The heart of Salt Lake City’s countercultural movement found its home in a small, independent headshop in the 1960s and ’70s. Utah’s countercultural movement in the 1960s and ’70s was fairly tame compared to the social movements of larger cities.
However, the small but mighty presence of nonconformists was felt intensely in Salt Lake City’s first headshop that is remembered for fostering an intensely creative and political energy among its patrons. Cosmic Aeroplane was the unofficial center of Salt Lake’s emerging youth movement and offered a community space for outsiders who rebelled against societal norms.
Founded by Stephen Jones and Sherm Clow in 1967, Cosmic Aeroplane opened in Salt Lake’s 9th and 9th neighborhood. The psychedelic shop quickly became a gathering place for members of the antiwar movement and other countercultural groups.
Although Salt Lake was no San Francisco, shops like the Cosmic Aeroplane provided a safe space for queer Utahns. The store sold everything from underground comics and used records to drug paraphernalia and books on metaphysics.
In 1969, Cosmic Aeroplane moved to 3rd West on South Temple and earnestly engaged in the antiwar movement.
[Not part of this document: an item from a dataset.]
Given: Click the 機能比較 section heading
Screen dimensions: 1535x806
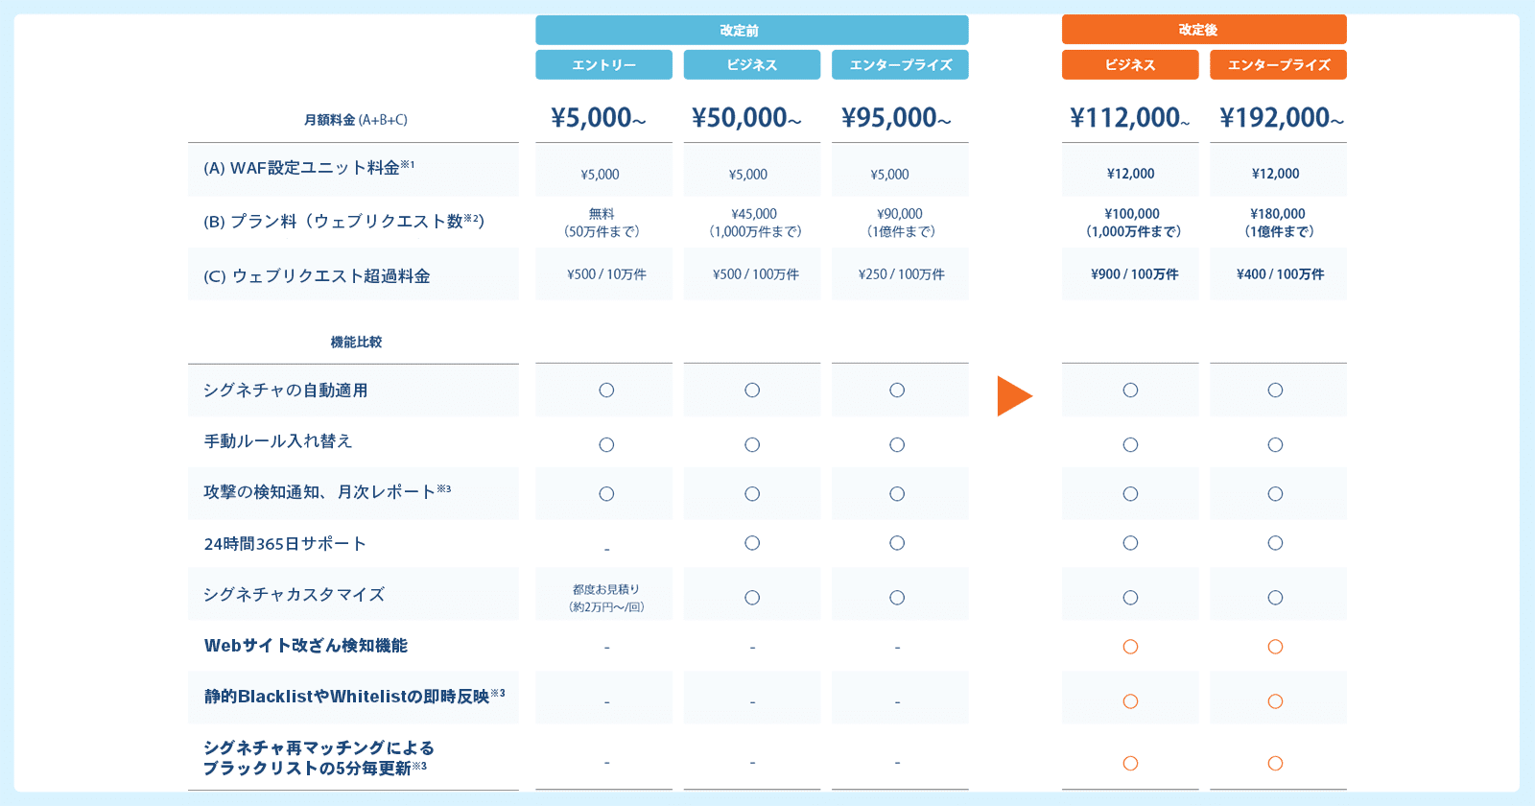Looking at the screenshot, I should pyautogui.click(x=356, y=343).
The shop offered counseling on the military draft during the Vietnam War and was a place for activists to gather — a fact that was not lost on the FBI.
When the University of Utah’s ROTC building was firebombed in 1970, the Cosmic Aeroplane was immediately added to the list of suspects. The store’s payphone was reportedly tapped by the FBI and regulars remember a list of topics they could allude to in their conversations to ensure the FBI would keep listening — and paying the phone bill! The shop moved locations twice more and dedicated customers followed.
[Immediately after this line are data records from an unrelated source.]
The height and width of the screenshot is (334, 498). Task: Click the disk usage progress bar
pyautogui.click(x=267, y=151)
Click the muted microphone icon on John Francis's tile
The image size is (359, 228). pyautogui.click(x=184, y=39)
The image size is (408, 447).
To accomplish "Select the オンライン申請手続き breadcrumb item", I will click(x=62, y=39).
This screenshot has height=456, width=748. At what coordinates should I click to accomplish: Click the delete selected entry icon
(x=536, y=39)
Two decades of successful business preceded some years of financial woe, and in 1991 the Cosmic Aeroplane went under for good. Its legacy, however, lives on in many of Salt Lake’s cultural institutions, including the Blue Boutique, Catalyst Magazine, Ken Sanders Rare Books, and Salt Lake Acting Company — to name just a few.
At a time when the world seemed tumultuous and the future uncertain, the Cosmic Aeroplane drew together people of all backgrounds, races and sexual orientations — an admirable feat for Salt Lake City’s first headshop.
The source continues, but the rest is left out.